Lash underscored that a developing country has now adopted clear commitments, while the United States, the world's leading greenhouse gas producer, refuses to ratify the Kyoto Protocol on Climate Change, which sets targets for reducing greenhouse gas emissions.

The Greenhouse Gas Protocol ''is a good initiative, but it is just the beginning, and we can't rest on our laurels,'' said Diego Masera, UNEP coordinator for Industry, Technology and Trade for Latin America and the Caribbean.

''I hope especially that all the small and medium companies take advantage of it,'' because they are the ones outside the environmental regulations, Masera told Tierramérica. He also hopes the program will be replicated in other countries of the region.

Eighty percent of Latin American and Caribbean companies are considered small or medium sized, and their compliance with environmental protection standards is still more a dream than a reality.

And many of these firms are barely surviving, due to the lack of credits and access to technology, so environmental matters are not a priority for them, according to Masera.

Of the certificates presented annually by the International Organization for Standardization (ISO) that validate productive processes that are environmentally appropriate and sustainable, less then three percent go to companies in Latin America and the Caribbean, and of those few, the vast majority go to firms in Argentina and Brazil.

Most of the companies that have taken on environmental commitments and have submitted to outside controls are the region's biggest and most powerful.

''In the Mexican business world, as in the rest of Latin America, the application of environmental standards is not a priority,'' Eduardo Prieto, president of Mexico's Business Council for Sustainable Development, told Tierramérica.

In his opinion, most executives continue to believe that environmental regulations represent excessive expenses for their businesses, ''even though it has been proven that eco-efficiency leads to a reduction of costs,'' a notion that has begun to take root in some of the bigger corporations.

The expert commented that small and medium companies are ''small predators of the environment'' and that if taken as a group the damage they cause is greater than that of the bigger corporations.

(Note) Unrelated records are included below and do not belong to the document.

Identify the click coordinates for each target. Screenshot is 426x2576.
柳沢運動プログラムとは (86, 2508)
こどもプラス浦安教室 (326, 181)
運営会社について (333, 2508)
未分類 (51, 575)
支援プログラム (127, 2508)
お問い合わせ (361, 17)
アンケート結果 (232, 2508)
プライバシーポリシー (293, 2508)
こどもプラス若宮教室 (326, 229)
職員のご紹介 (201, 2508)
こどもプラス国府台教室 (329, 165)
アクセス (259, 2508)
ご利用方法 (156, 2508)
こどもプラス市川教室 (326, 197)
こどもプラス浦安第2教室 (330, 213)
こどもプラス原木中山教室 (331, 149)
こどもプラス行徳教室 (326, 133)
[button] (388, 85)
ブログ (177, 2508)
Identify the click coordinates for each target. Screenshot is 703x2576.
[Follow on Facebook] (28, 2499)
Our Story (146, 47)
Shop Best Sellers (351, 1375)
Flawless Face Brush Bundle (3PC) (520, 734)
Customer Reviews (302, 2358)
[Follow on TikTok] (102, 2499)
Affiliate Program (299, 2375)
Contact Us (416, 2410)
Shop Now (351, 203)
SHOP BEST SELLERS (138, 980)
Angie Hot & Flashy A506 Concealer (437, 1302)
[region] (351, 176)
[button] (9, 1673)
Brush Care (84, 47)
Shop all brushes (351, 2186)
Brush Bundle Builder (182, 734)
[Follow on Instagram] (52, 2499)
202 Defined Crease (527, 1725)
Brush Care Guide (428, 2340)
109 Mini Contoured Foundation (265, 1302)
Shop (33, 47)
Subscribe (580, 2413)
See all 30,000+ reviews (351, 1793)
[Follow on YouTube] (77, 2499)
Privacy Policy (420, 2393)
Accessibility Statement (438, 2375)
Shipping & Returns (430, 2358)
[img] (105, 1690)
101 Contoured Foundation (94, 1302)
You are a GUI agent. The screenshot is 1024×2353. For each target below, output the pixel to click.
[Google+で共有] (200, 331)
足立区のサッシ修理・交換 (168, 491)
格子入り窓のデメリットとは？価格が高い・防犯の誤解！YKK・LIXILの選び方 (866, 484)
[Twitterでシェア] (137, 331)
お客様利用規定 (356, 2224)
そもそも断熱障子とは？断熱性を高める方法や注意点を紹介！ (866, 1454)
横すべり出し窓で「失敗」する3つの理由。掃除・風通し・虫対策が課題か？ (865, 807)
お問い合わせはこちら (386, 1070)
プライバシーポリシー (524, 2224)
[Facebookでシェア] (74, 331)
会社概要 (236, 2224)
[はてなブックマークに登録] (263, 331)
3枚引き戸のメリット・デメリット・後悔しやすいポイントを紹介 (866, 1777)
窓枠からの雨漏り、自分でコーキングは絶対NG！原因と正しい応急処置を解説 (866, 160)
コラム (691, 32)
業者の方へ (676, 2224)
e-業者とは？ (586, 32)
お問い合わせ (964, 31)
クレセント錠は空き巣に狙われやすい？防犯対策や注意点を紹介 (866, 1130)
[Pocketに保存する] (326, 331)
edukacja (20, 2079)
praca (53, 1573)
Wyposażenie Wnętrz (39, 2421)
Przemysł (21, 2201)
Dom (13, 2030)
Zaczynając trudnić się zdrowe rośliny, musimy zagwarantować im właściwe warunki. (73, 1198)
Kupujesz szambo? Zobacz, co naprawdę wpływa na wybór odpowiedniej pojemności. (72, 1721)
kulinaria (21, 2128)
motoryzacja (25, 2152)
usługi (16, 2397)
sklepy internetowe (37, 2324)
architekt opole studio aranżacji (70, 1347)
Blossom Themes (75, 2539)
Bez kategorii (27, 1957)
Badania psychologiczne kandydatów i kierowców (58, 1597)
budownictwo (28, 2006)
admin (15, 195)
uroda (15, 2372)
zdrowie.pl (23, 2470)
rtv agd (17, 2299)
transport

As for the Greenhouse Gas Protocol, Prieto maintains that it is an effort to ''reverse the trends we are seeing in emissions'' worldwide, but recognizes that its impact would be relatively small, since Mexico and the rest of Latin America contribute little to the greenhouse gas problem.

The Inter-Governmental Panel on Climate Change (IPCC) identifies carbon dioxide, methane and nitrous oxide as the main gases contributing to the greenhouse effect, at levels of 60, 20 and six percent, respectively.

To confront this problem, the international community drew up the Kyoto Protocol in 1997, which would enter into force if the United States would ratify it.

The Latin American and Caribbean region, where 24 countries have ratified the Protocol, is responsible for 11 percent of global carbon dioxide emissions. Brazil and Mexico are among the 20 highest producers of this pollutant.

These gases do exist naturally in the Earth's atmosphere, and the retention of the Sun's heat is beneficial to a certain degree, but human activities, particularly the combustion of fossil fuels, has released such great quantities of the gases that they are altering the global climate.

In Masera's opinion, it is important that Mexican business executives, with the support of the government, set their sights on reducing emissions, as the country is the regional leader in releasing carbon dioxide into the atmosphere.

Mexico's net emissions of this gas are estimated to be 444.5 million metric tons, 67 percent produced by combustion of fossil fuels, making the country a leading polluter, said UNEP in its study Geo Latin America and the Caribbean 2003.

* Diego Cevallos is an IPS correspondent.